Figure 1. TAK1, but not phosphorylated-TAK1, is required for IKK activation.

A, TAK1 is required for IKK and MAPK activation. TAK1 in RAW264.7 cells was knocked down with lentiviral-based shRNA. After treatment with LPS (100 ng/mL) for the indicated times, cells were lysed and subjected to immunoblot analysis. B, mRNA level is decreased in Map3K7 knocked-down RAW264.7 cells.

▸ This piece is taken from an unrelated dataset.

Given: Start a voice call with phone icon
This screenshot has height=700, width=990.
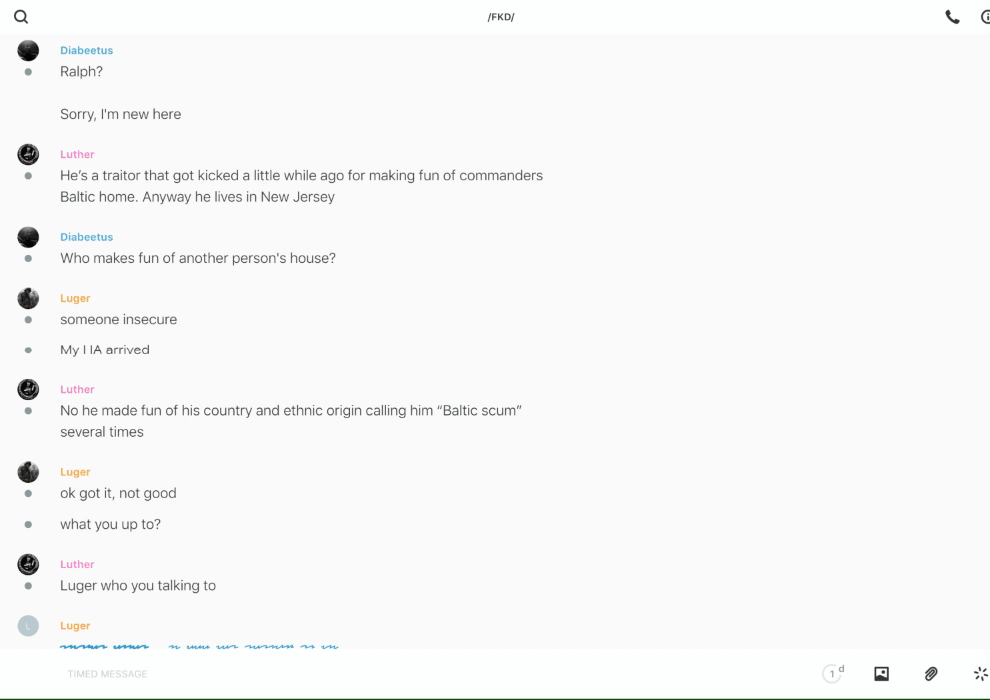Looking at the screenshot, I should (x=952, y=17).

RAW264.7 cells tranduced with control or shRNA targeting to TAK1 were collected and the total RNA was extracted with TRIzol, reverse transcribed, and analyzed for TAK1 mRNA with Q-PCR. C and D, TAK1 is required for TLR4-mediated TNF and IL-6 production. Control and TAK1-silenced RAW264.7 cells were stimulated with LPS for 2 h, and total RNA was extracted. After reverse transcription, TNF and IL-6 mRNA were analyzed with Q-PCR. E, phosphorylated-TAK1 is not required for IKK activation. TAK1-silenced RAW264.7 cells were reconstituted with Flag-tagged TAK1 wild-type (WT) or T(184,187)A mutant. The cells were incubated with LPS for the indicated times, lysed and kinase activation was analyzed by immunoblotting. The western blots were quantified with densitometry, the relative amount was calculated and the band with the highest intensity was set as 1. The densitometry data was presented as mean values from three independent experiments. Results of Q-PCR are averages ± SD of three separate experiments (*, significant difference).